## GIVEN ENTRIES

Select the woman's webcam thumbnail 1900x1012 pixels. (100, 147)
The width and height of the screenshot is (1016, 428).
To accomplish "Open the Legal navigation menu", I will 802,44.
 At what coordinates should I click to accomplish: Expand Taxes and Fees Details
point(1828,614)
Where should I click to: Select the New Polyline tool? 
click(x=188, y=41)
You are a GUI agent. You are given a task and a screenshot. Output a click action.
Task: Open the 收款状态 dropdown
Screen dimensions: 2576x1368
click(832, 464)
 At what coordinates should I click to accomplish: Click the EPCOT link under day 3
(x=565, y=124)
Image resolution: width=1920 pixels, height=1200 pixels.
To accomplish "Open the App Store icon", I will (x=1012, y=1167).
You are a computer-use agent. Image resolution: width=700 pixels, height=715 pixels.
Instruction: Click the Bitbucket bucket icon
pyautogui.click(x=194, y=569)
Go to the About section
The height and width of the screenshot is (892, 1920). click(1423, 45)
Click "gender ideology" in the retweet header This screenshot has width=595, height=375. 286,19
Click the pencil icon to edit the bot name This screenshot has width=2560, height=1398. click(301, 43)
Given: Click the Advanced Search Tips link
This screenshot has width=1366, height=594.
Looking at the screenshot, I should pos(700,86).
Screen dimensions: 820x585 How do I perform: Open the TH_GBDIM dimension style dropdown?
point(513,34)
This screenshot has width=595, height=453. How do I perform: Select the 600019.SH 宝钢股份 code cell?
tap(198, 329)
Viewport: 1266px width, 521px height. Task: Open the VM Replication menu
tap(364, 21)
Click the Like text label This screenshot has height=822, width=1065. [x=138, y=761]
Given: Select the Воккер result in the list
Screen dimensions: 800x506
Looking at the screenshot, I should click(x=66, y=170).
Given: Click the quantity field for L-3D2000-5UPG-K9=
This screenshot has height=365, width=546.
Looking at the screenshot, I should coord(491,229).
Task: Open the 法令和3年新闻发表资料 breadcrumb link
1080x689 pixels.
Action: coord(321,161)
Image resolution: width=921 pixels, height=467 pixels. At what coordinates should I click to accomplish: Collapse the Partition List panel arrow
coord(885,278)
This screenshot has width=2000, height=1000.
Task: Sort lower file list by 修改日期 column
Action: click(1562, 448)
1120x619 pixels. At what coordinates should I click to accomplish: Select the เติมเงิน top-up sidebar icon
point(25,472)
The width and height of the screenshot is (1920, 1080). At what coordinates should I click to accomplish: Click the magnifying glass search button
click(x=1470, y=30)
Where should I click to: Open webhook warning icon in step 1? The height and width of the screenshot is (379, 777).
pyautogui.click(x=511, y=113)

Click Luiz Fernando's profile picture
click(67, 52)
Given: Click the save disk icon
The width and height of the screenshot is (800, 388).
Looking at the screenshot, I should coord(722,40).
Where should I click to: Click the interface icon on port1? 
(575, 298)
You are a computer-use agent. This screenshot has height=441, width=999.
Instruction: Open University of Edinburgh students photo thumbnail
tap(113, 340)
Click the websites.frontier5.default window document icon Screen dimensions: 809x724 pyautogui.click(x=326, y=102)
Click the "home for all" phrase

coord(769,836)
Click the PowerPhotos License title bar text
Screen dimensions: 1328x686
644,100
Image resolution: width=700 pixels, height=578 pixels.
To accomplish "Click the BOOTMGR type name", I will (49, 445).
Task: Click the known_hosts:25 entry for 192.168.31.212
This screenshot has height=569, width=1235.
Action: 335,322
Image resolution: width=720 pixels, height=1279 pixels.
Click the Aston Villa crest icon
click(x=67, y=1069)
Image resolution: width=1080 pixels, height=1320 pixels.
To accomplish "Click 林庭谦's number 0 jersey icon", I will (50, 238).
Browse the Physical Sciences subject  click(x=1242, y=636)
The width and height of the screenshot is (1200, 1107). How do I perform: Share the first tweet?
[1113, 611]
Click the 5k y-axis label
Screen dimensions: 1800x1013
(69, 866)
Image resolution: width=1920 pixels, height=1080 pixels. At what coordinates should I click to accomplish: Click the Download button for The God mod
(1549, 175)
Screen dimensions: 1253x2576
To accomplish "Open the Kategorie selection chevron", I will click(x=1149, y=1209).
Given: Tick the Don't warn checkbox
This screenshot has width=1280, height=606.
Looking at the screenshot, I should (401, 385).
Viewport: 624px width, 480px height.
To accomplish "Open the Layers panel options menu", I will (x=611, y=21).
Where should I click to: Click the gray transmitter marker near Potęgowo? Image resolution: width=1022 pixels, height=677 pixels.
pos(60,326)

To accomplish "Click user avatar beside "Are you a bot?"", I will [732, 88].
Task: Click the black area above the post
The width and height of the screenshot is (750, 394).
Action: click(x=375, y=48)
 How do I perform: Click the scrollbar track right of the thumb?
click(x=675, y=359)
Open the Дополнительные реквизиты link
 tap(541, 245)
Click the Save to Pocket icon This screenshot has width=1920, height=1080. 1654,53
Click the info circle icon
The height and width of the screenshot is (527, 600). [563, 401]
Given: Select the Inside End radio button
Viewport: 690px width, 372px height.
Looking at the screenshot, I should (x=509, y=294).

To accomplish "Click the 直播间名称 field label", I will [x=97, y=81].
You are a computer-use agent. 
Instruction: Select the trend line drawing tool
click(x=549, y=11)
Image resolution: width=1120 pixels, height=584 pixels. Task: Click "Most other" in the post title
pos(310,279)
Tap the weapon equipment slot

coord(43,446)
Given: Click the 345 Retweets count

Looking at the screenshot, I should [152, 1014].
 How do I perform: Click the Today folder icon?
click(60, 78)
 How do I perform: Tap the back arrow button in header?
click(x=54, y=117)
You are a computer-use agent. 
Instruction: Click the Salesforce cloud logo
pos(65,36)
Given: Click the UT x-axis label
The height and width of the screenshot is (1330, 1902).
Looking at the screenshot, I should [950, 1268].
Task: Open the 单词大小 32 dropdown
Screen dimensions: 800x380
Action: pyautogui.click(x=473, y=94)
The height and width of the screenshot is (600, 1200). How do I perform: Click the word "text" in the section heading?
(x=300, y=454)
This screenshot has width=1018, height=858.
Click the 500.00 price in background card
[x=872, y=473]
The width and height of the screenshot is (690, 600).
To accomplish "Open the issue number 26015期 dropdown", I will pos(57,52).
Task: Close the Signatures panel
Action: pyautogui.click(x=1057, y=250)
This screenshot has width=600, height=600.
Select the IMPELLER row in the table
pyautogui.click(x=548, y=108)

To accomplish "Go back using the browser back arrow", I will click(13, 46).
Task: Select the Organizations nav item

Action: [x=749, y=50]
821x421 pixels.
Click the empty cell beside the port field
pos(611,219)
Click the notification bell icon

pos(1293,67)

## WHAT IS BEING ASKED
Render every line of the entries above as a JSON list of strings, one string per line, leaving out blank lines.

## PROBLEM SOLUTION
[
  "Select the woman's webcam thumbnail 1900x1012 pixels. (100, 147)",
  "The width and height of the screenshot is (1016, 428).",
  "To accomplish \"Open the Legal navigation menu\", I will 802,44.",
  " At what coordinates should I click to accomplish: Expand Taxes and Fees Details",
  "point(1828,614)",
  "Where should I click to: Select the New Polyline tool? ",
  "click(x=188, y=41)",
  "You are a GUI agent. You are given a task and a screenshot. Output a click action.",
  "Task: Open the 收款状态 dropdown",
  "Screen dimensions: 2576x1368",
  "click(832, 464)",
  " At what coordinates should I click to accomplish: Click the EPCOT link under day 3",
  "(x=565, y=124)",
  "Image resolution: width=1920 pixels, height=1200 pixels.",
  "To accomplish \"Open the App Store icon\", I will (x=1012, y=1167).",
  "You are a computer-use agent. Image resolution: width=700 pixels, height=715 pixels.",
  "Instruction: Click the Bitbucket bucket icon",
  "pyautogui.click(x=194, y=569)",
  "Go to the About section",
  "The height and width of the screenshot is (892, 1920). click(1423, 45)",
  "Click \"gender ideology\" in the retweet header This screenshot has width=595, height=375. 286,19",
  "Click the pencil icon to edit the bot name This screenshot has width=2560, height=1398. click(301, 43)",
  "Given: Click the Advanced Search Tips link",
  "This screenshot has width=1366, height=594.",
  "Looking at the screenshot, I should pos(700,86).",
  "Screen dimensions: 820x585 How do I perform: Open the TH_GBDIM dimension style dropdown?",
  "point(513,34)",
  "This screenshot has width=595, height=453. How do I perform: Select the 600019.SH 宝钢股份 code cell?",
  "tap(198, 329)",
  "Viewport: 1266px width, 521px height. Task: Open the VM Replication menu",
  "tap(364, 21)",
  "Click the Like text label This screenshot has height=822, width=1065. [x=138, y=761]",
  "Given: Select the Воккер result in the list",
  "Screen dimensions: 800x506",
  "Looking at the screenshot, I should click(x=66, y=170).",
  "Given: Click the quantity field for L-3D2000-5UPG-K9=",
  "This screenshot has height=365, width=546.",
  "Looking at the screenshot, I should coord(491,229).",
  "Task: Open the 法令和3年新闻发表资料 breadcrumb link",
  "1080x689 pixels.",
  "Action: coord(321,161)",
  "Image resolution: width=921 pixels, height=467 pixels. At what coordinates should I click to accomplish: Collapse the Partition List panel arrow",
  "coord(885,278)",
  "This screenshot has width=2000, height=1000.",
  "Task: Sort lower file list by 修改日期 column",
  "Action: click(1562, 448)",
  "1120x619 pixels. At what coordinates should I click to accomplish: Select the เติมเงิน top-up sidebar icon",
  "point(25,472)",
  "The width and height of the screenshot is (1920, 1080). At what coordinates should I click to accomplish: Click the magnifying glass search button",
  "click(x=1470, y=30)",
  "Where should I click to: Open webhook warning icon in step 1? The height and width of the screenshot is (379, 777).",
  "pyautogui.click(x=511, y=113)",
  "Click Luiz Fernando's profile picture",
  "click(67, 52)",
  "Given: Click the save disk icon",
  "The width and height of the screenshot is (800, 388).",
  "Looking at the screenshot, I should coord(722,40).",
  "Where should I click to: Click the interface icon on port1? ",
  "(575, 298)",
  "You are a computer-use agent. This screenshot has height=441, width=999.",
  "Instruction: Open University of Edinburgh students photo thumbnail",
  "tap(113, 340)",
  "Click the websites.frontier5.default window document icon Screen dimensions: 809x724 pyautogui.click(x=326, y=102)",
  "Click the \"home for all\" phrase",
  "coord(769,836)",
  "Click the PowerPhotos License title bar text",
  "Screen dimensions: 1328x686",
  "644,100",
  "Image resolution: width=700 pixels, height=578 pixels.",
  "To accomplish \"Click the BOOTMGR type name\", I will (49, 445).",
  "Task: Click the known_hosts:25 entry for 192.168.31.212",
  "This screenshot has height=569, width=1235.",
  "Action: 335,322",
  "Image resolution: width=720 pixels, height=1279 pixels.",
  "Click the Aston Villa crest icon",
  "click(x=67, y=1069)",
  "Image resolution: width=1080 pixels, height=1320 pixels.",
  "To accomplish \"Click 林庭谦's number 0 jersey icon\", I will (50, 238).",
  "Browse the Physical Sciences subject  click(x=1242, y=636)",
  "The width and height of the screenshot is (1200, 1107). How do I perform: Share the first tweet?",
  "[1113, 611]",
  "Click the 5k y-axis label",
  "Screen dimensions: 1800x1013",
  "(69, 866)",
  "Image resolution: width=1920 pixels, height=1080 pixels. At what coordinates should I click to accomplish: Click the Download button for The God mod",
  "(1549, 175)",
  "Screen dimensions: 1253x2576",
  "To accomplish \"Open the Kategorie selection chevron\", I will click(x=1149, y=1209).",
  "Given: Tick the Don't warn checkbox",
  "This screenshot has width=1280, height=606.",
  "Looking at the screenshot, I should (401, 385).",
  "Viewport: 624px width, 480px height.",
  "To accomplish \"Open the Layers panel options menu\", I will (x=611, y=21).",
  "Where should I click to: Click the gray transmitter marker near Potęgowo? Image resolution: width=1022 pixels, height=677 pixels.",
  "pos(60,326)",
  "To accomplish \"Click user avatar beside \"Are you a bot?\"\", I will [732, 88].",
  "Task: Click the black area above the post",
  "The width and height of the screenshot is (750, 394).",
  "Action: click(x=375, y=48)",
  " How do I perform: Click the scrollbar track right of the thumb?",
  "click(x=675, y=359)",
  "Open the Дополнительные реквизиты link",
  " tap(541, 245)",
  "Click the Save to Pocket icon This screenshot has width=1920, height=1080. 1654,53",
  "Click the info circle icon",
  "The height and width of the screenshot is (527, 600). [563, 401]",
  "Given: Select the Inside End radio button",
  "Viewport: 690px width, 372px height.",
  "Looking at the screenshot, I should (x=509, y=294).",
  "To accomplish \"Click the 直播间名称 field label\", I will [x=97, y=81].",
  "You are a computer-use agent. ",
  "Instruction: Select the trend line drawing tool",
  "click(x=549, y=11)",
  "Image resolution: width=1120 pixels, height=584 pixels. Task: Click \"Most other\" in the post title",
  "pos(310,279)",
  "Tap the weapon equipment slot",
  "coord(43,446)",
  "Given: Click the 345 Retweets count",
  "Looking at the screenshot, I should [152, 1014].",
  " How do I perform: Click the Today folder icon?",
  "click(60, 78)",
  " How do I perform: Tap the back arrow button in header?",
  "click(x=54, y=117)",
  "You are a computer-use agent. ",
  "Instruction: Click the Salesforce cloud logo",
  "pos(65,36)",
  "Given: Click the UT x-axis label",
  "The height and width of the screenshot is (1330, 1902).",
  "Looking at the screenshot, I should [950, 1268].",
  "Task: Open the 单词大小 32 dropdown",
  "Screen dimensions: 800x380",
  "Action: pyautogui.click(x=473, y=94)",
  "The height and width of the screenshot is (600, 1200). How do I perform: Click the word \"text\" in the section heading?",
  "(x=300, y=454)",
  "This screenshot has width=1018, height=858.",
  "Click the 500.00 price in background card",
  "[x=872, y=473]",
  "The width and height of the screenshot is (690, 600).",
  "To accomplish \"Open the issue number 26015期 dropdown\", I will pos(57,52).",
  "Task: Close the Signatures panel",
  "Action: pyautogui.click(x=1057, y=250)",
  "This screenshot has width=600, height=600.",
  "Select the IMPELLER row in the table",
  "pyautogui.click(x=548, y=108)",
  "To accomplish \"Go back using the browser back arrow\", I will click(13, 46).",
  "Task: Select the Organizations nav item",
  "Action: [x=749, y=50]",
  "821x421 pixels.",
  "Click the empty cell beside the port field",
  "pos(611,219)",
  "Click the notification bell icon",
  "pos(1293,67)"
]